The museum sits on a high bluff that overlooks the crossing-over point and a breathtaking 360-degree view of rugged Wyoming landscape stretching for as far as the eye can see. On the day I visited, the wind was lively, cold and full of snow. The flag flew at half-mast in observance of Gerald Ford's death the previous day.

Why didn't I think to stop in the history museums of all the places I've visited these last three years? Besides providing a broader context for getting acquainted with a place, learning about others who have traveled where I am traveling offers a lot of food for thought (and blogging).



Looking at the artifacts on display, I thought again about material possessions in the lives of sojourners. Like me, at the start of their journey West, the immigrants made sometimes difficult decisions about what to carry and what to leave behind. And along the way events transpired that necessitated lightening their load even further. Sometimes they took on new weight, appropriating goods abandoned by travelers who preceded them. Sometimes after a death in their party, they made decisions about whether or not to take on the possessions of the deceased.

Pony Express riders also passed at the site. They were given "a pistol, intended for defending the mail against attack, and a Bible to keep them moral."

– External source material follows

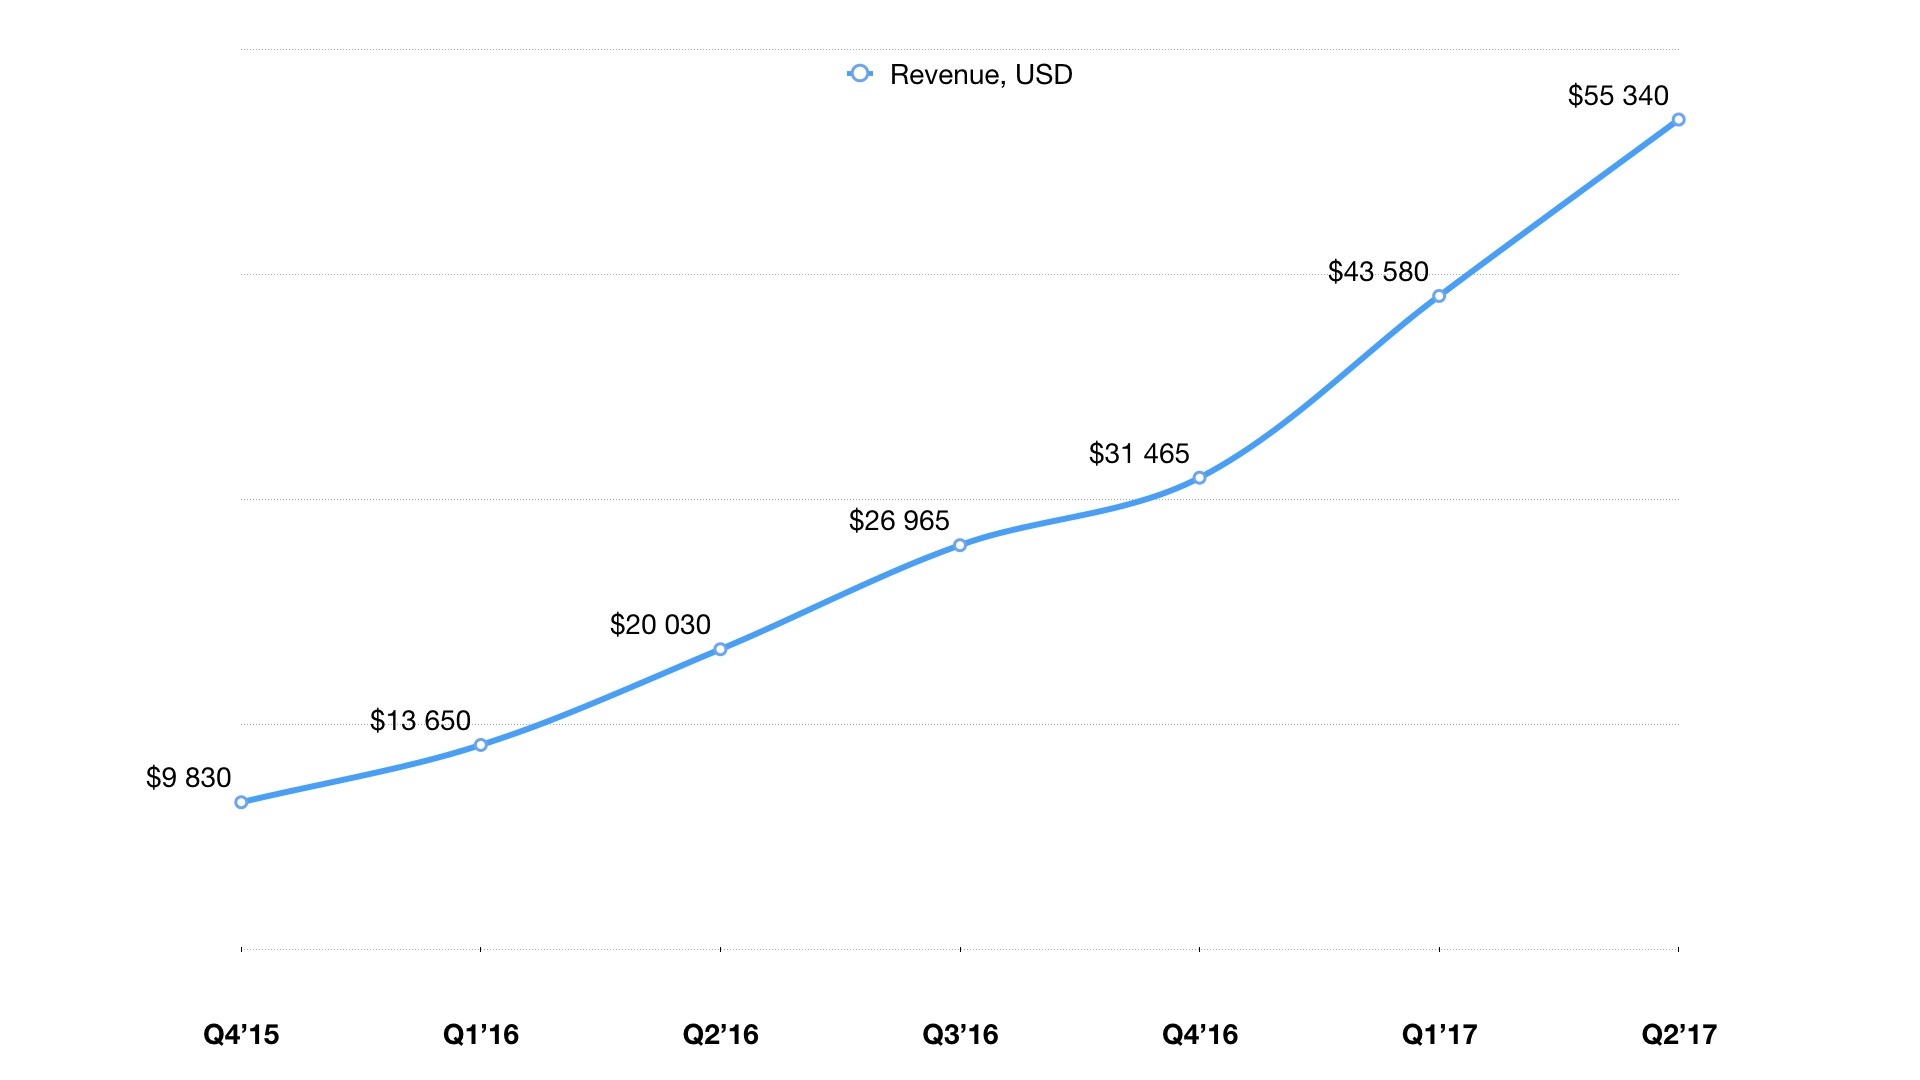Select the Q4'16 data point marker
The image size is (1920, 1080).
1200,478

The longer I stay in a place, the more material objects I accumulate. To move from New Orleans to Gulfport last week, I had to pack boxes. A small pick-up couldn't hold everything. Among the things I am carrying to Gulfport that I did not carry into New Orleans in November 2005,

  • bed
  • TV
  • DVD player
  • desk
  • side table
  • altar table
  • 4 each of plates, saucers, bowls, salad plates and coffee cups; forks, table knives and teaspoons
  • 9 or 10 books of piano music
  • a guitar
  • 4 wooden chairs
  • a set of pots and pans and skillets
  • 5 or six bath towels
  • a boom box and about 60 CDs
Nothing I own defends against attack. Nothing keeps me moral. But I do alright.
ST owned a house for a little while in Massachusetts after years on the road. I don't remember now how she lost it (I'll look it up when I finally get the rest of my stuff from New Orleans). It was several more years before she had a stationary home again. What did she do with her stuff while she was on the road? Did she have any stuff? There is no record that she owned a gun. I suspect she owned a Bible.
I have a Bible but it's in storage with the rest of my stuff in CA.
So what's the point of this blog? Mainly, there's no point tonight. But I did succeed in getting myself to sit down in this mostly empty apartment and leave another post here. And that's good enough for today.